Kendal Youngblood, an American political science student writing about surrogacy for Culture Wars in 2013, addressed one such ethical concern — that poor women might feel pressured into acting as surrogates for wealthier women. Youngblood began by acknowledging that “[o]ften, the childless couple is a wealthy and western one that, driven by high prices and heavy restrictions in their home country, opts to travel to developing countries where the costs are lower and the legal environment more welcoming.” Known as “outsourced pregnancy” or “fertility tourism,” the phenomenon has led — in India, especially — to clinics “popping up all over the country” where “many impoverished women, knowing the pay they receive will be enough to entirely change their circumstance, are all too happy to sign up to be surrogates.”

While dissenters argue that these women “cannot give informed consent,” Youngblood finds this argument to be “pure condescension.”

Just because a person is uneducated, does not mean they are incapable of rational thought.

She also argues that surrogates are generally expected to have had a child of their own before offering their services, to ensure they are “fully aware of the physical and emotional toll pregnancy will take.” Youngblood believes that discrediting surrogacy because women are paid for their “work,” would mean that anyone paid for any work is “being exploited.”

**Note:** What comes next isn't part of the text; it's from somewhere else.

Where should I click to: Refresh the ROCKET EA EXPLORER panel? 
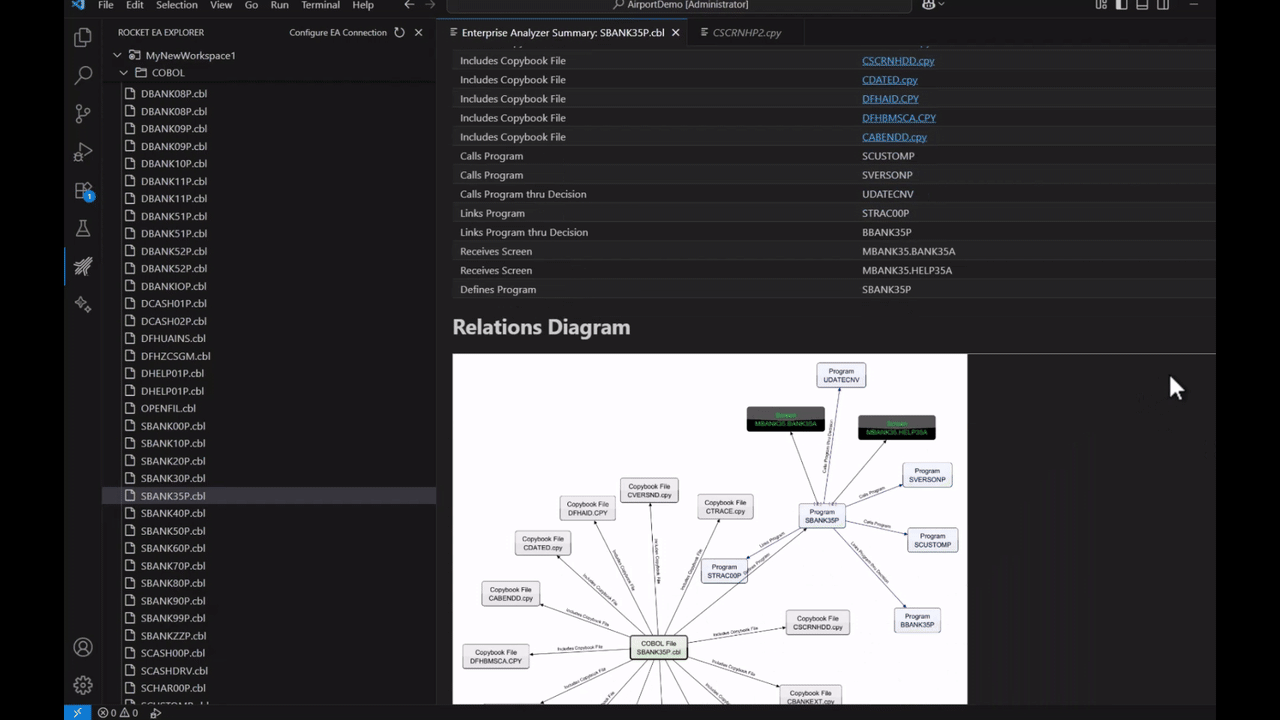399,32
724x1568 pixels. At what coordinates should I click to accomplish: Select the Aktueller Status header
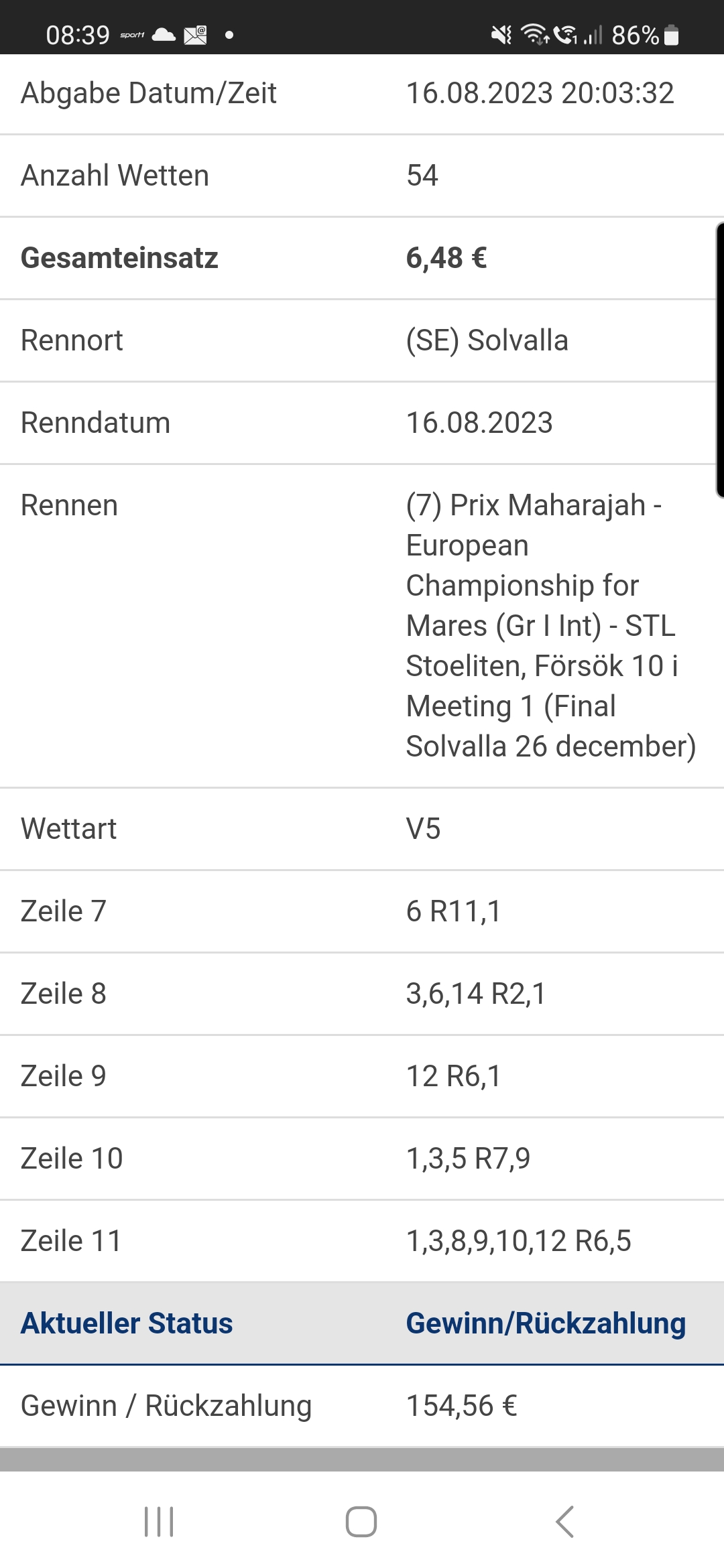[x=127, y=1323]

It would appear that the time for a “Closer look at Surrogacy,” which happens to be the title of Youngblood’s article, has come to Canada and thanks to Anthony Housefather’s Bill C-404, it will take place, as it should, in our country’s Parliament. As the prime minister has said, the discussion will have to include people of differing opinions and outlooks because it is a question on which many have very strong views. Any outcome, especially any new laws or amendments to present laws, will have a lasting effect on reproductive rights in Canada.

Note: This article originally misidentified Kendall Youngblood as a “he” when in fact, as Ms. Youngblood was kind enough to inform us, she is a “she.” The Spectator apologizes for the error!

Dolores Campbell

 

Dolores Campbell, a lifelong resident of Sydney, is a freelance writer whose work has appeared in The Cape Breton Highlander, the Nova Scotian, Cape Breton Magazine, Catholic New Times and The Cape Breton Post.